Protokoll der Sitzung vom 18.09.2003

Herr Präsident! Meine sehr verehrten Damen und Herren! Regionalplanerische und städtebauliche Vorgaben gehören aus unserer Sicht sicherlich nicht zu den überflüssigen Vorschriften, von denen unsere Gesellschaft dringend befreit werden muss.

Wir alle leben von den Qualitäten unserer Städte, wie sie gewachsen ist, und wir alle wissen, welches Chaos und welche Misswirtschaft nicht geplante Städte darstellen; wir brauchen uns dazu nur im außereuropäischen Ausland umzusehen.

Was heute beschlossen werden soll, ist unüberlegt. Ich bin überzeugt, dass mir dabei eine Mehrheit in diesem Hause vom Grundsatz her zustimmen kann, beispielsweise wenn Sie an die Qualität der Planung und die Urbanität Ihrer eigenen Stadt denken. Wenn Sie dem aber zustimmen, warum wollen Sie dann die Zweckentfremdungsverordnung unbedingt loswerden? Wissen denn alle hier in diesem Haus, worüber sie konkret abstimmen?

Wir haben ein wenig Ursachenforschung betrieben und sind auf Folgendes gestoßen: Wir meinen, es liegt vielleicht an dem sperrigen Wort. Der Begriff „Zweckentfremdungsverordnung“ klingt doch geradezu nach Gängelung und Verboten, nach Einschränkungen. Wenn die Zweckentfremdungsverordnung so hieße, wie sie eigentlich wirkt, nämlich „Wohnungsschutzgesetz“ - analog zum Denkmalschutzgesetz -, vielleicht könnten Sie dann besser damit leben. Ich glaube aber nicht, dass es sinnvoll ist, politische Entscheidungen von einem sperrigen oder weniger sperrigen Titel einer Verordnung abhängig zu machen. Vielmehr sollte man diese Entscheidungen von ihrer Wirkung abhängig machen. Wohnraumschutz ist genau das, was mit dieser Verordnung bewirkt wird.

(Dr. Harald Noack [CDU]: Nein!)

Das brauchen wir auch heute noch in vielen Innenstädten und Aufwertungsquartieren, trotz der demographischen Entwicklung und trotz der Leerstände in anderen Bereichen.
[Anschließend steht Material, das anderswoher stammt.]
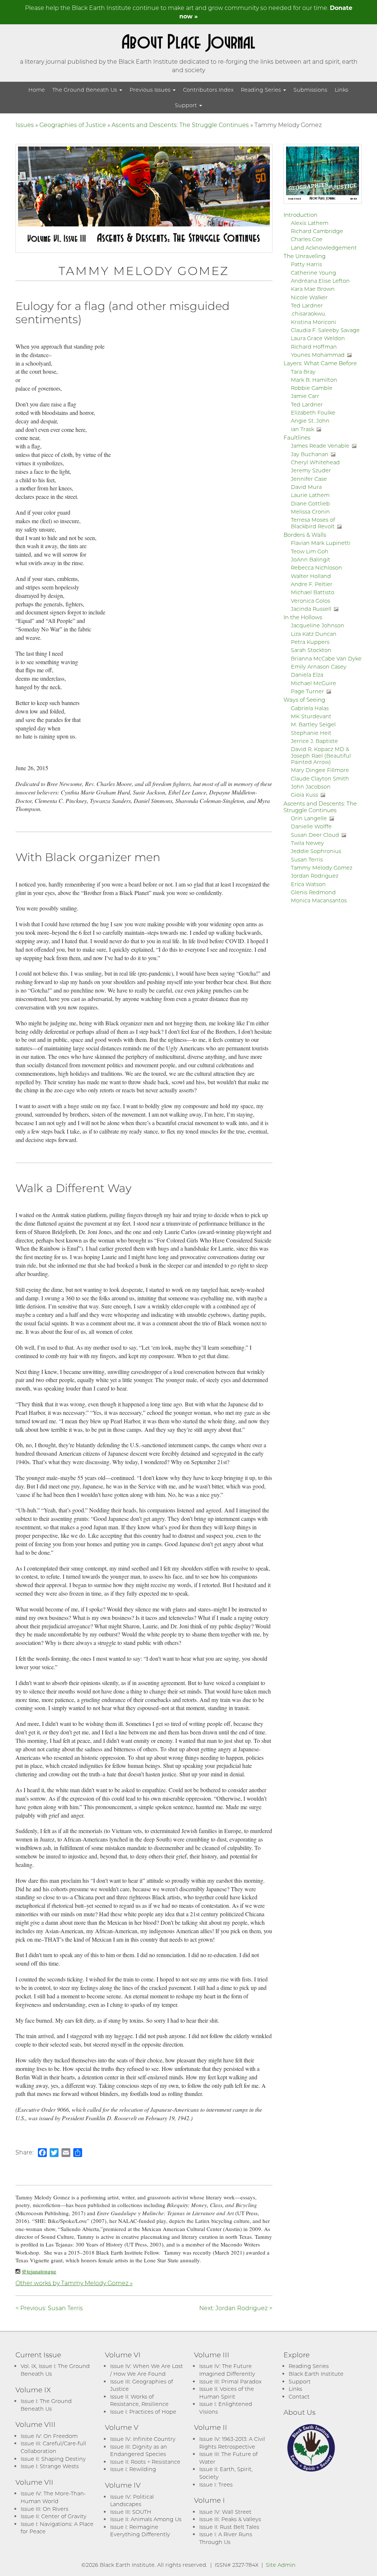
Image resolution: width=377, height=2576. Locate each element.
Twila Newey (307, 842)
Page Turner (307, 691)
(Dr. Harald Noack [CDU]: Das ist ab- solut praxisfremd!)

Ich illustriere Ihnen das mit einem Ausschnitt aus einer dpa-Meldung aus diesem Monat, vom 12. September. Darin hieß es:

„In Südniedersachsen gibt es zu viele und zu große Geschäfte. In Northeim und Bad Gandersheim z. B. steht jeder dritte Laden leer.“

Das sind Ihre Investoren, die dringend Platz brauchen. Es heißt weiter:

„Während die Verkaufsfläche je Einwohner im Bundesgebiet 1,3 m² be

trägt, liegt sie in Südniedersachsen um fast 25 % höher. Dennoch werde weiter gebaut.“

Ich frage Sie: Wo wirkt denn da der Markt, Herr Beckmann? Wo ist denn da die Regulierung durch die freie Entscheidung der Unternehmer, die zu einer vernünftigen Entwicklung führt? - Genau an der Stelle ist die Selbstverteidigung von Stadtplanung für Urbanität dringend erforderlich.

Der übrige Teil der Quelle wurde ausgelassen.